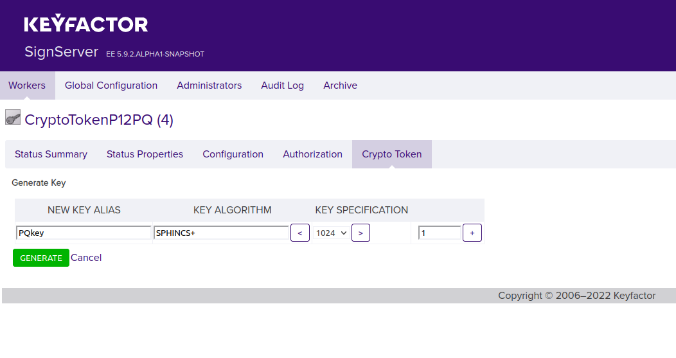Open the Authorization tab

312,154
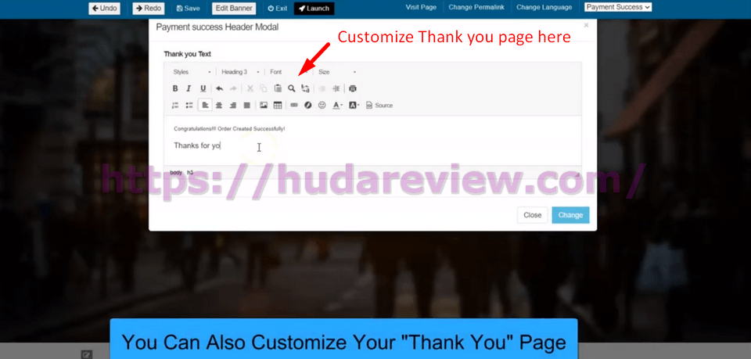Open the Styles dropdown

[192, 72]
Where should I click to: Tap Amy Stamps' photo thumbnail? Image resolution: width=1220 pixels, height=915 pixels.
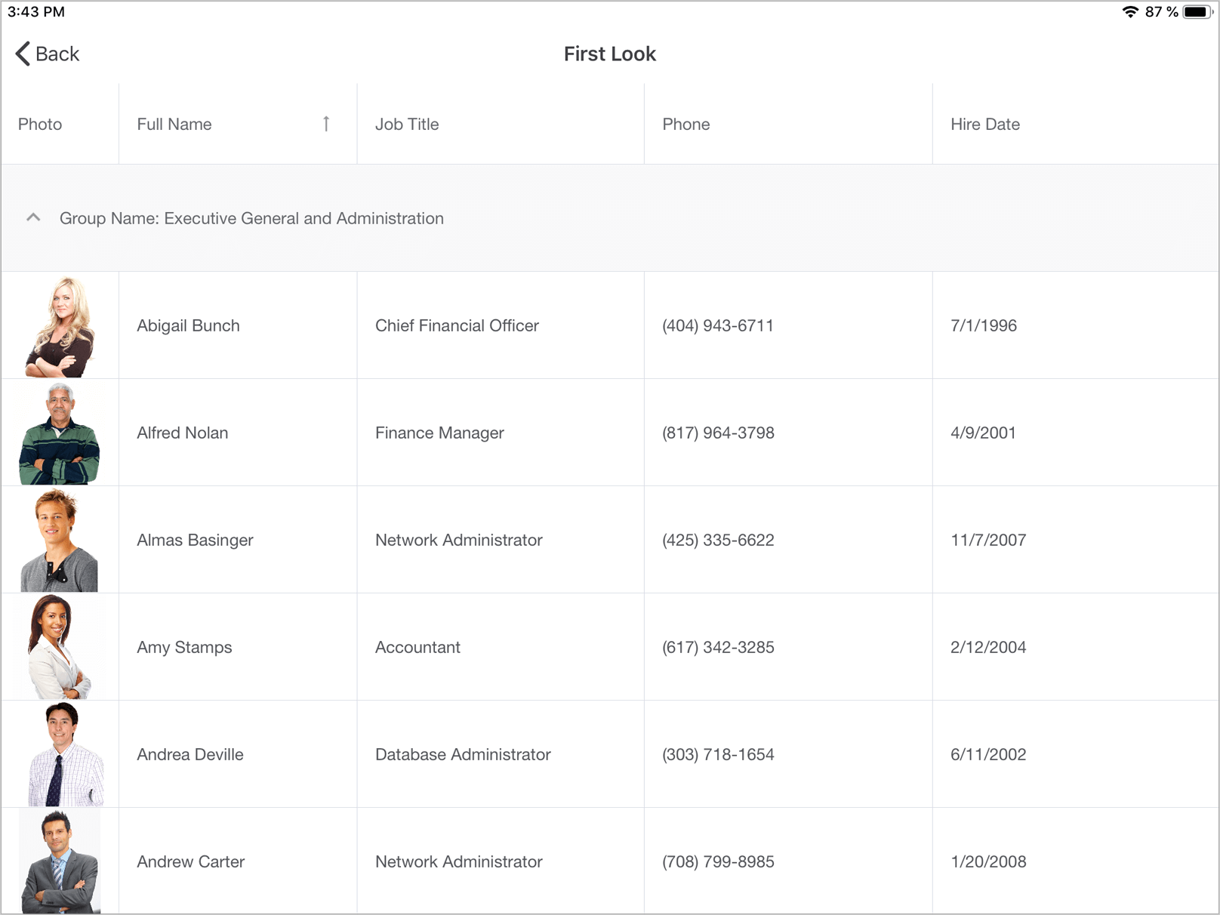tap(60, 648)
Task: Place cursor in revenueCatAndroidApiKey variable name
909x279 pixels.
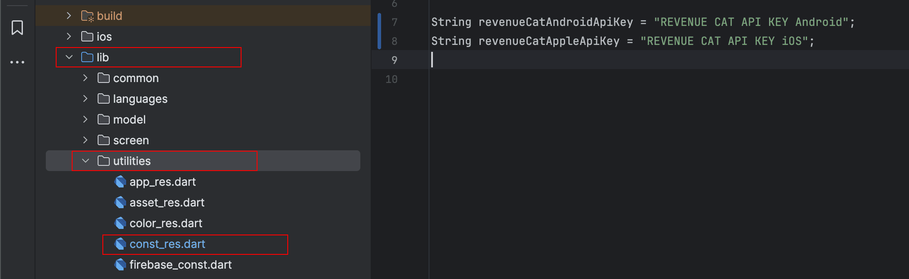Action: point(555,22)
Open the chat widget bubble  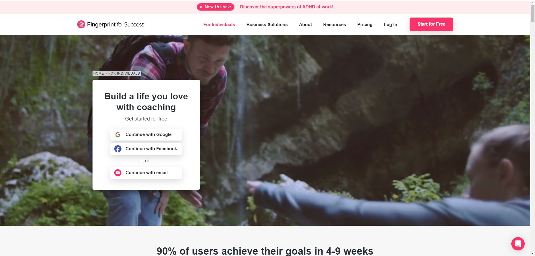point(518,244)
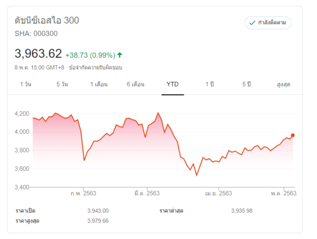Click the ราคาเปิด value 3,943.00
This screenshot has width=317, height=239.
(x=98, y=210)
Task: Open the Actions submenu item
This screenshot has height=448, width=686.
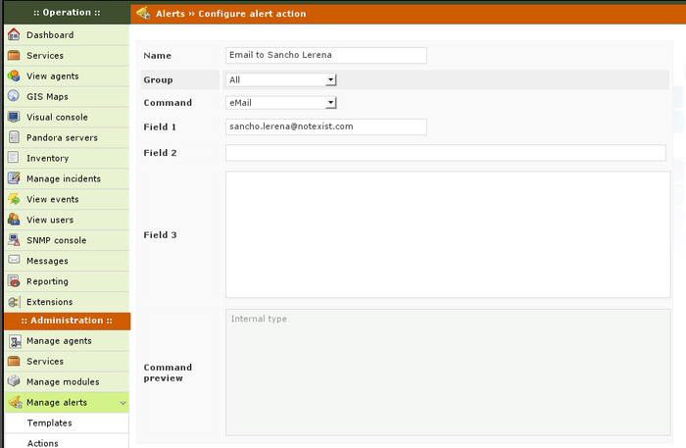Action: (43, 442)
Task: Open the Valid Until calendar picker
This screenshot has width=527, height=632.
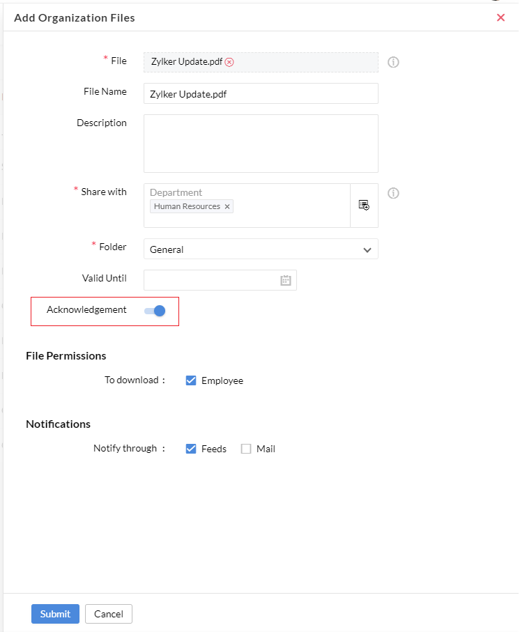Action: point(286,280)
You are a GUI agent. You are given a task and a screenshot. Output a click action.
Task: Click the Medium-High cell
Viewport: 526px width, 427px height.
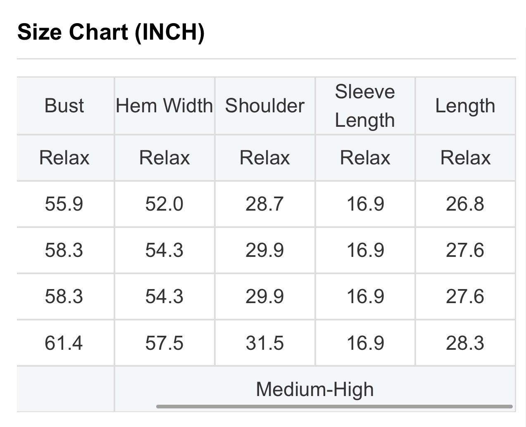pos(315,389)
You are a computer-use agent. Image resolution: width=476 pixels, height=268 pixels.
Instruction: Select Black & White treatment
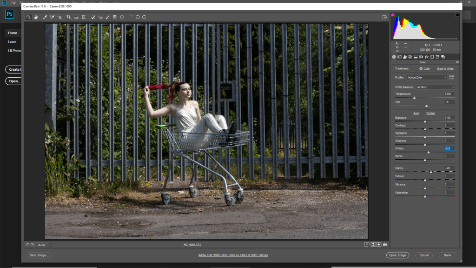435,69
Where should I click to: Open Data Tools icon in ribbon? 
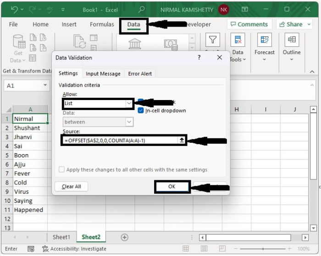238,40
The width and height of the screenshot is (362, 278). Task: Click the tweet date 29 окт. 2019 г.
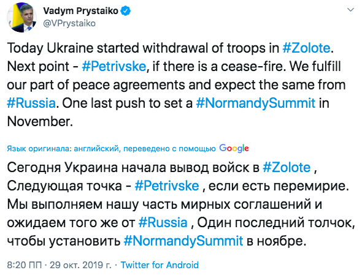[x=80, y=265]
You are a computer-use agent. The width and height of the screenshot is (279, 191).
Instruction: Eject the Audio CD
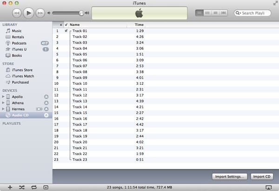tap(46, 115)
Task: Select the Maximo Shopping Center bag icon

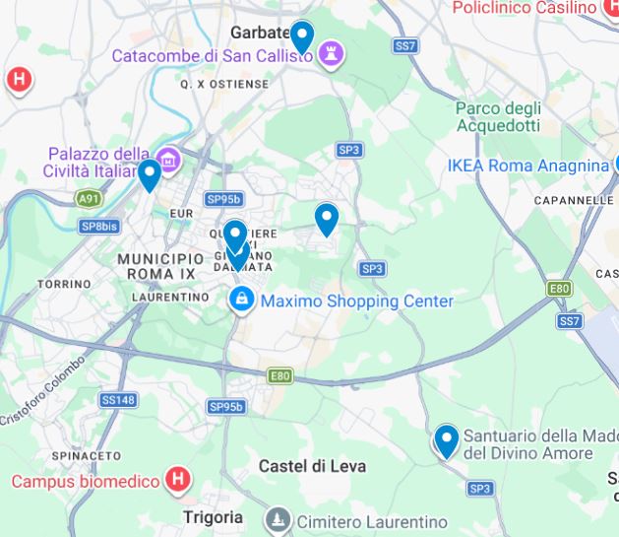Action: pos(241,300)
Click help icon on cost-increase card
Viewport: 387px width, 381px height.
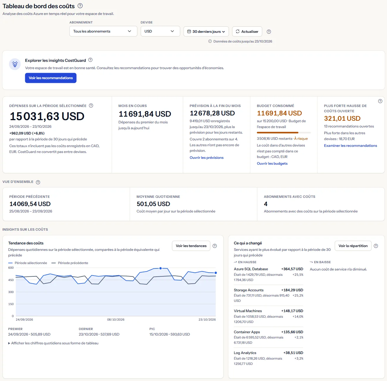(x=380, y=101)
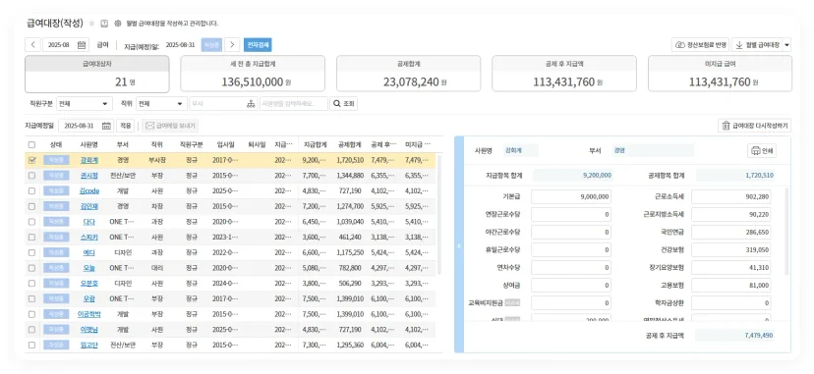814x374 pixels.
Task: Check the checkbox for employee 김code
Action: coord(32,190)
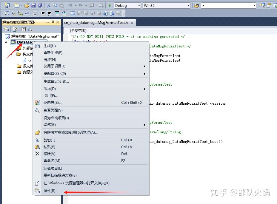
Task: Expand the 添加(D) submenu arrow
Action: [x=144, y=89]
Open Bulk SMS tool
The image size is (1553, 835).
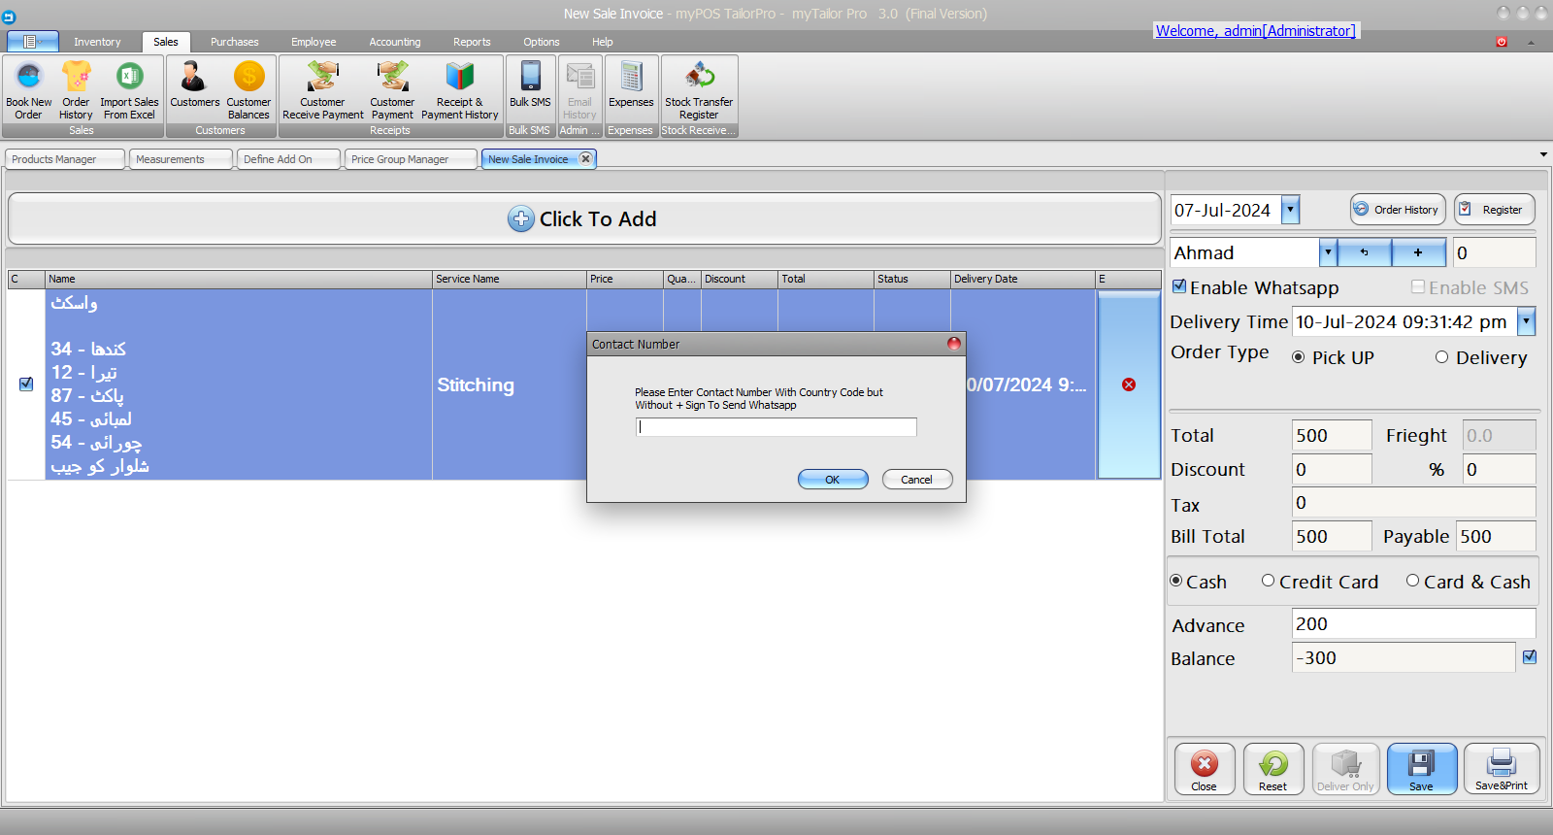pos(530,85)
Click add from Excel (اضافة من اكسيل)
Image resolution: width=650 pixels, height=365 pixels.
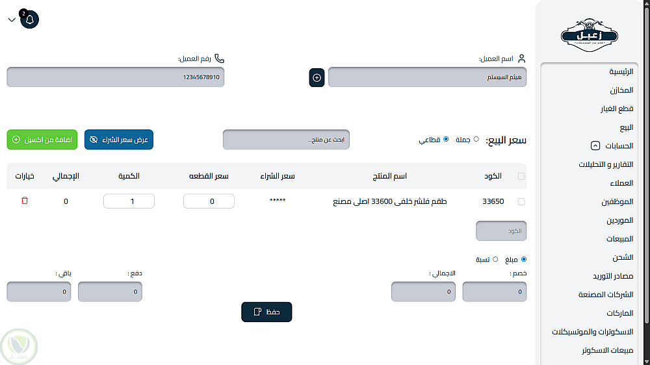(x=42, y=140)
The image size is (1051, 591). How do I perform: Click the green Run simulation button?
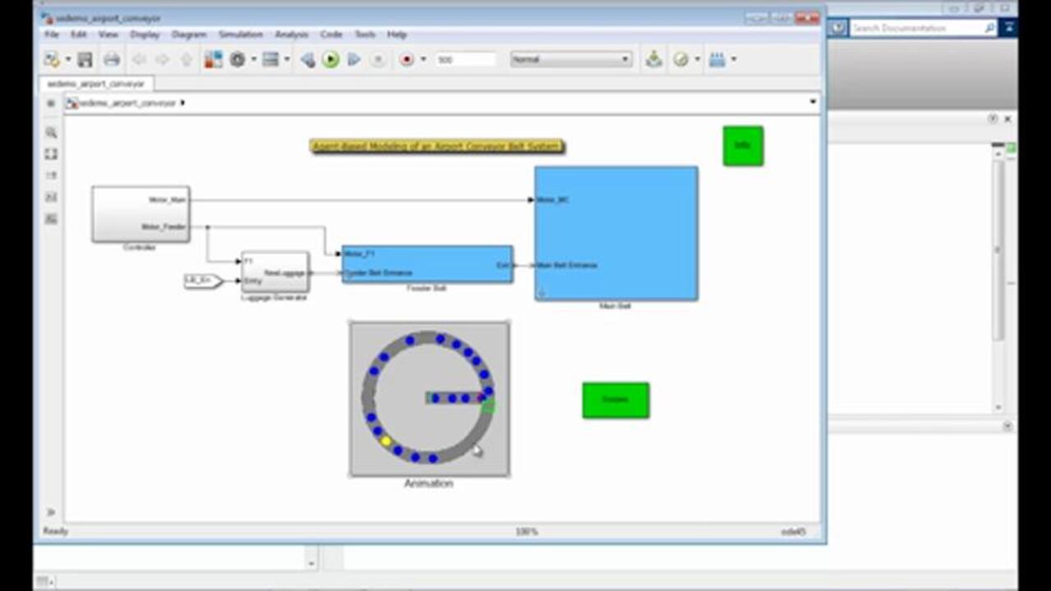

• [Exercise]
Would you restate word for word only the lines from the line with "Where should I click to: Open" to the last line above, with the pictures left out?

• [Your response]
Where should I click to: Open Data Tools icon in ribbon? 
238,40
The width and height of the screenshot is (362, 278). Task: Click the tweet date 29 окт. 2019 г.
[x=80, y=265]
You are a computer-use agent. The width and height of the screenshot is (279, 191).
Instruction: Eject the Audio CD
tap(46, 115)
Task: Select the Maximo Shopping Center bag icon

Action: pos(241,300)
Click help icon on cost-increase card
Viewport: 387px width, 381px height.
(x=380, y=101)
814x374 pixels.
Task: Check the checkbox for employee 김code
Action: coord(32,190)
Task: Expand the 添加(D) submenu arrow
Action: [x=144, y=89]
Open Bulk SMS tool
The image size is (1553, 835).
pos(530,85)
Click add from Excel (اضافة من اكسيل)
Image resolution: width=650 pixels, height=365 pixels.
(x=42, y=140)
The image size is (1051, 591). How do I perform: Click the green Run simulation button?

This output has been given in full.